Night


I decided to watch M. Night Shyamalan's latest work entitled "Devil". I decided to watch this with the thought that this is Night's attempt at redemption. That he's trying to redeem himself after his "failure" with The Last Airbender. And truth be told, I really wanted him to successfully achieve that. Maybe we shouldn't have such high expectations before watching a movie. The movie was what it said it was, a horror thriller, well more thriller I think. There were those scary-jumping-out-of-your-seats moments and those scream-your-heart-out moments. Okay, let's be fair. It IS a horror-thriller. So jumping and screaming are logical.
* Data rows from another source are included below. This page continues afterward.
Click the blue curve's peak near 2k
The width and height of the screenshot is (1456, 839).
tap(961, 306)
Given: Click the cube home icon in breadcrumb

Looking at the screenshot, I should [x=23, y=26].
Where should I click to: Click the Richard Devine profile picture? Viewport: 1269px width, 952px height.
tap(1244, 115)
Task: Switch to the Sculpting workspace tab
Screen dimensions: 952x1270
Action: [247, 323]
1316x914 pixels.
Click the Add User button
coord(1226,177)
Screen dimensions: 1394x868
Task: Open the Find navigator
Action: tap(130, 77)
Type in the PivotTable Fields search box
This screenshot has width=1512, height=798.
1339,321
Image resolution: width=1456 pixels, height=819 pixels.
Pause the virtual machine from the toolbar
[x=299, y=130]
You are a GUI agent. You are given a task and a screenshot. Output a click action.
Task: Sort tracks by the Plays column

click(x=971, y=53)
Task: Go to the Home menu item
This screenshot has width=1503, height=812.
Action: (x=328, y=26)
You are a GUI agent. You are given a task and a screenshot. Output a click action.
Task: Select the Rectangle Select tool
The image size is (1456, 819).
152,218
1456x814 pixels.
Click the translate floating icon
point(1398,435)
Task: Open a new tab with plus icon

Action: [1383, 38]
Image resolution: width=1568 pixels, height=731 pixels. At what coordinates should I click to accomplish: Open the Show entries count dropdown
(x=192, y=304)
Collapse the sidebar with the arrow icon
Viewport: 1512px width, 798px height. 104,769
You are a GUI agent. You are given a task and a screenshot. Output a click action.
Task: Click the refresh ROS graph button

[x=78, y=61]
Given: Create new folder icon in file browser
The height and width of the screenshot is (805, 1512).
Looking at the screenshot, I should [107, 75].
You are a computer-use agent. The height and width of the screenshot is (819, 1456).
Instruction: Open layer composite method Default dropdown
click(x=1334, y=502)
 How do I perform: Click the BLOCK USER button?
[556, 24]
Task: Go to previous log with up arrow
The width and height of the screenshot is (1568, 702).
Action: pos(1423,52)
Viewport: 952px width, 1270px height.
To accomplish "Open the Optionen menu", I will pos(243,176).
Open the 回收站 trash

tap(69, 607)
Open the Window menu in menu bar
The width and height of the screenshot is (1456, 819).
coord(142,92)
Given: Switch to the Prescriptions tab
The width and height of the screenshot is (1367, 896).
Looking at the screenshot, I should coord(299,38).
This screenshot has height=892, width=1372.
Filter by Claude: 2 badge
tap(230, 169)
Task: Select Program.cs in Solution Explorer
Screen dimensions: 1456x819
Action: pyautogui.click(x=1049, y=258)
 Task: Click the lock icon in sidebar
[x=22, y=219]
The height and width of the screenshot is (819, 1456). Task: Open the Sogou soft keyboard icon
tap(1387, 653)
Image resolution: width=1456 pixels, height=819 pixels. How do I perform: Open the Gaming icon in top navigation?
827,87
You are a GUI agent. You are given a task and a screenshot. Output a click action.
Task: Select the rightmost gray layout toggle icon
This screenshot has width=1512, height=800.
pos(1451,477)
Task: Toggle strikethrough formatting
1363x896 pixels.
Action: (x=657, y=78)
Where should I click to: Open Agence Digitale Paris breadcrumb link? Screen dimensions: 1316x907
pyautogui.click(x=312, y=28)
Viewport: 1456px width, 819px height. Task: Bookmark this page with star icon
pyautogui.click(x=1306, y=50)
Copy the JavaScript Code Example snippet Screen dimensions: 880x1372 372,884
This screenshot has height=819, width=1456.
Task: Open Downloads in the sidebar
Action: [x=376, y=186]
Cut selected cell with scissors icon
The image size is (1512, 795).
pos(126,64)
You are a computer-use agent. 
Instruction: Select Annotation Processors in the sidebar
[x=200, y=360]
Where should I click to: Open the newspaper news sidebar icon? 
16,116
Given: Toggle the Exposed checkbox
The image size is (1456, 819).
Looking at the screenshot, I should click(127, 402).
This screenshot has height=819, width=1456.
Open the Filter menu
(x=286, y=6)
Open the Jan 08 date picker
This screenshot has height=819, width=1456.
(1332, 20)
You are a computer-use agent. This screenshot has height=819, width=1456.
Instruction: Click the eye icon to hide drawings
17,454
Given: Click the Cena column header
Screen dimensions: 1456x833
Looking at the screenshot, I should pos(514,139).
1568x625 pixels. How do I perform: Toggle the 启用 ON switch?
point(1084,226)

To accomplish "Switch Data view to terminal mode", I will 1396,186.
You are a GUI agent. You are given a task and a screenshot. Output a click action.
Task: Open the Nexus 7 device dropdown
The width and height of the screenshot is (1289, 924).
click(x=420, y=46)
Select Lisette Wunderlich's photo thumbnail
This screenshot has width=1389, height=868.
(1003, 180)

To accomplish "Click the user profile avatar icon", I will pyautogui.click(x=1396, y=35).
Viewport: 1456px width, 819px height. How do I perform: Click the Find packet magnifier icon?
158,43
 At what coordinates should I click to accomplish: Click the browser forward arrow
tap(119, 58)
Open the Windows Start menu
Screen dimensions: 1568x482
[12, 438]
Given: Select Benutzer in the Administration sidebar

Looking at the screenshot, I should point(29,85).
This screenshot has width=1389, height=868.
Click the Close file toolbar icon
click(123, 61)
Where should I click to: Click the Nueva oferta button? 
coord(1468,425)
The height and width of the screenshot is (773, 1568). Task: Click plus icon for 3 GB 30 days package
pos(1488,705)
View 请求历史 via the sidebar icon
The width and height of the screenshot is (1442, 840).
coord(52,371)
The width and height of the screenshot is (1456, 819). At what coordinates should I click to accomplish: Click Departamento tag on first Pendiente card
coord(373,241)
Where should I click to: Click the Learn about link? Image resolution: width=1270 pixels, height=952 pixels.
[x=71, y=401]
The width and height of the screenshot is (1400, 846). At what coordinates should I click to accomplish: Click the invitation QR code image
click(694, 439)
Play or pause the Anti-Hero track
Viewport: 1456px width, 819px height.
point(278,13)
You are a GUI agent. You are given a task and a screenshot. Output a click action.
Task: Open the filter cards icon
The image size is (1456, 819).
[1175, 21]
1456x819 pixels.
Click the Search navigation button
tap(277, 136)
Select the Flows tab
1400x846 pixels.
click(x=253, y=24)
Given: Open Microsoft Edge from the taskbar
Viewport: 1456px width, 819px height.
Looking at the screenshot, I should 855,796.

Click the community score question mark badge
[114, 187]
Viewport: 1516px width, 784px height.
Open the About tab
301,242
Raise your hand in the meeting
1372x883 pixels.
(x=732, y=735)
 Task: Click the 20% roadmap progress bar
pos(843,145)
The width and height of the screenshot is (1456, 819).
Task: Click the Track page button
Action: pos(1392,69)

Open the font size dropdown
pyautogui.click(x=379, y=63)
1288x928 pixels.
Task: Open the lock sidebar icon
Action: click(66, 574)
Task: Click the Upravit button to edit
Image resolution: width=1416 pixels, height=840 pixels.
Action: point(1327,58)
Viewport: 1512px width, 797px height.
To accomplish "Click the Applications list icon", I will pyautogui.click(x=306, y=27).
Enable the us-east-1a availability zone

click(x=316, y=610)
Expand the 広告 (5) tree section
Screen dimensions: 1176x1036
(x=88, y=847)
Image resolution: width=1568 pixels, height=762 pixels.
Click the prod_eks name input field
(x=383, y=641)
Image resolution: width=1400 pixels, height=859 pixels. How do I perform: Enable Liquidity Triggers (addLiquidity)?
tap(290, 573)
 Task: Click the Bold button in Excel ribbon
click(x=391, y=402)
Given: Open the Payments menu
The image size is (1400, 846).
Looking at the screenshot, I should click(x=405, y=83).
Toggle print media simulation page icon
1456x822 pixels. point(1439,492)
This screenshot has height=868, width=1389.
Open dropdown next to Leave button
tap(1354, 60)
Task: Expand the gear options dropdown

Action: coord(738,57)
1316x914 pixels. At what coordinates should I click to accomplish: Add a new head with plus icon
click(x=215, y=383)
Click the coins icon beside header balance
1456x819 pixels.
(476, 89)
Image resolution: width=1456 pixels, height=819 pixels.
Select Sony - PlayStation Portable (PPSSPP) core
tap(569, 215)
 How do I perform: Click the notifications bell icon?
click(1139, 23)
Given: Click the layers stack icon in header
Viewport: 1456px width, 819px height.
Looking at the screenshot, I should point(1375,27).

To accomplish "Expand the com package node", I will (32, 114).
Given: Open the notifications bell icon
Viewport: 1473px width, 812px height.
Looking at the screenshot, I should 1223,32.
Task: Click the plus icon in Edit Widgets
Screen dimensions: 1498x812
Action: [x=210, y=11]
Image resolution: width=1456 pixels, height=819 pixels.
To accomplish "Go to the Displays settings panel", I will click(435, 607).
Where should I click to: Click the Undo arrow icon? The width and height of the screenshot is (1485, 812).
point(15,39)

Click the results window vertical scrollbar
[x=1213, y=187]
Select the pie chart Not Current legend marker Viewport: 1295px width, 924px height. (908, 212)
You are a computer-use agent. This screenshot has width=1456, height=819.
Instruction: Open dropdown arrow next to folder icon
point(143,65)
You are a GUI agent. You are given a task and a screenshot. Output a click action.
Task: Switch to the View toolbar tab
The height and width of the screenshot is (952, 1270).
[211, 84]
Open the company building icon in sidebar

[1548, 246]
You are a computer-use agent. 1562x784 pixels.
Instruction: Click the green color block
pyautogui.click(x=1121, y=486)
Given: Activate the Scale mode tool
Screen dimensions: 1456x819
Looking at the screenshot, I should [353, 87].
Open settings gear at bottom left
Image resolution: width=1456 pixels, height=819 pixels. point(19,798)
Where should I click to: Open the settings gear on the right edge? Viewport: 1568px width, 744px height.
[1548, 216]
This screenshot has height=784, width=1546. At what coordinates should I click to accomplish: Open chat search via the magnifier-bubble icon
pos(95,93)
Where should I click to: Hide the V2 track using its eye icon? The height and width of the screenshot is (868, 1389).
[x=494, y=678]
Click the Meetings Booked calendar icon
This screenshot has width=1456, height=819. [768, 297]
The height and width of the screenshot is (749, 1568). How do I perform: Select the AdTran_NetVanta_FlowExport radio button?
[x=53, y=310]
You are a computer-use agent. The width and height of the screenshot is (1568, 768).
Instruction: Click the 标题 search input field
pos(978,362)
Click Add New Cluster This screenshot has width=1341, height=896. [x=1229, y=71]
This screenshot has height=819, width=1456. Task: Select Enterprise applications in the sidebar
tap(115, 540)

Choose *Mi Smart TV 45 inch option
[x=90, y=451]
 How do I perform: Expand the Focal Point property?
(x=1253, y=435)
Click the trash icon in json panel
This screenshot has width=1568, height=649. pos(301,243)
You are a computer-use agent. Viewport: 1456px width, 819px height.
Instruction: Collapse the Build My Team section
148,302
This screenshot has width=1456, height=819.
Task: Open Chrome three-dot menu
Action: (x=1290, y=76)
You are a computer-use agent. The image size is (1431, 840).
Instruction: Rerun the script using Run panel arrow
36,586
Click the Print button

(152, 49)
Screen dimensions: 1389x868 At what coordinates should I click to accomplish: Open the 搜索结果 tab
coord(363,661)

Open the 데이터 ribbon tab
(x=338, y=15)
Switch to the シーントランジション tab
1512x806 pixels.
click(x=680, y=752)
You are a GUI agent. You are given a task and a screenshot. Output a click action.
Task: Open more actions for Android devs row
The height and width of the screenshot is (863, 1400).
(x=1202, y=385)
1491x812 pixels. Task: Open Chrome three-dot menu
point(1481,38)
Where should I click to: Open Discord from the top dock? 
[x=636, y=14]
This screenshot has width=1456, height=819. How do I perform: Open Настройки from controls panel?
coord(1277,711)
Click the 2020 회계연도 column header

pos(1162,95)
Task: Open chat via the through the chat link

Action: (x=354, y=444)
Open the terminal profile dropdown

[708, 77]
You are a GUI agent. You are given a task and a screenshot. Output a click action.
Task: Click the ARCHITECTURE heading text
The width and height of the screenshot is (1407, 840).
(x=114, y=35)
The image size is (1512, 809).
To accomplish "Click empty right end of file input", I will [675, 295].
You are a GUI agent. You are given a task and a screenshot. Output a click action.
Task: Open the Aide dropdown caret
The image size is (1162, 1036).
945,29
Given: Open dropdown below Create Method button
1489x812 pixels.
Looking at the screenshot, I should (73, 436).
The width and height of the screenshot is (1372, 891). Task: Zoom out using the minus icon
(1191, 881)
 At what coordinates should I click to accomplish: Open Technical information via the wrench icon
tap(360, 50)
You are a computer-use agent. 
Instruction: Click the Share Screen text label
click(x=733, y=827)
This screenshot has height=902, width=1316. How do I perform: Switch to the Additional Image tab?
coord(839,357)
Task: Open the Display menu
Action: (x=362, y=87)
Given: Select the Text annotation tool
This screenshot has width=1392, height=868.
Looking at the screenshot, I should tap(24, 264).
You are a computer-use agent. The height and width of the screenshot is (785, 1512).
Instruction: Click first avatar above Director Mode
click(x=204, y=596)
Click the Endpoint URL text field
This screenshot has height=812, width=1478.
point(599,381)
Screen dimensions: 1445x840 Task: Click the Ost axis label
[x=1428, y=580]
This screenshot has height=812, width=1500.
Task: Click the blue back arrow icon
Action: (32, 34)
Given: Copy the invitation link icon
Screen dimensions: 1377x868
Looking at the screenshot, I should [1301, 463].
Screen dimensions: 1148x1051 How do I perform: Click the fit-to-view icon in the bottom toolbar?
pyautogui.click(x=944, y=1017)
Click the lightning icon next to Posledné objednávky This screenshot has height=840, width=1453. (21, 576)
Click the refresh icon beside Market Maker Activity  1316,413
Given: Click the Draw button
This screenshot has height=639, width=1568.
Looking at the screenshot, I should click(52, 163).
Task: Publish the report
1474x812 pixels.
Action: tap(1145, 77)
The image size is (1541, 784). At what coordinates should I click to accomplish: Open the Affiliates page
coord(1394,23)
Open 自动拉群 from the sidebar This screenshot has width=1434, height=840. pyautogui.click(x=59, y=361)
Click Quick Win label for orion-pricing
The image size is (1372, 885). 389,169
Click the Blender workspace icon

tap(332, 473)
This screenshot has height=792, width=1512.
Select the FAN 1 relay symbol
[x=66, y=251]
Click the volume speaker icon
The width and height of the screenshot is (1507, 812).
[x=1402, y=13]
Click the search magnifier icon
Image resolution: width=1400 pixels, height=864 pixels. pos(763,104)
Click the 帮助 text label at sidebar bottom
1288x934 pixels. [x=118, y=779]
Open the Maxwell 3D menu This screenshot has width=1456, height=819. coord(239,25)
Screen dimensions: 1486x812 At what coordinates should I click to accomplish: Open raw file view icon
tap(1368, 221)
Can't disagree with that. What saddened me was that this wasn't what Night is all about. He didn't deliver the typical Japanese crawling ghosts or the pale long-haired evil spirits either. His ghosts, or evil, were unseen. Sometimes, they didn't actually have a visually visible physical form. Night's fear formula was the fear inside ourselves. That is the thing that is most frightening. In his previous movies namely The Sixth Sense and Signs, we couldn't actually see the ghost crawling towards us but they appear is shadows, passing by too quickly in flashes. So the audiences are only left with their own fears and imagination to scare the bejeezus out of themselves. And I miss that, even in "Devil". Night's movies used to tell us that the greatest thing to fear is within ourselves, not the unknown entity that we conveniently call ghosts or evil. Night has come a long way in making movies but somewhere along the way, his trademark decided to take a different route. Night, where art thou?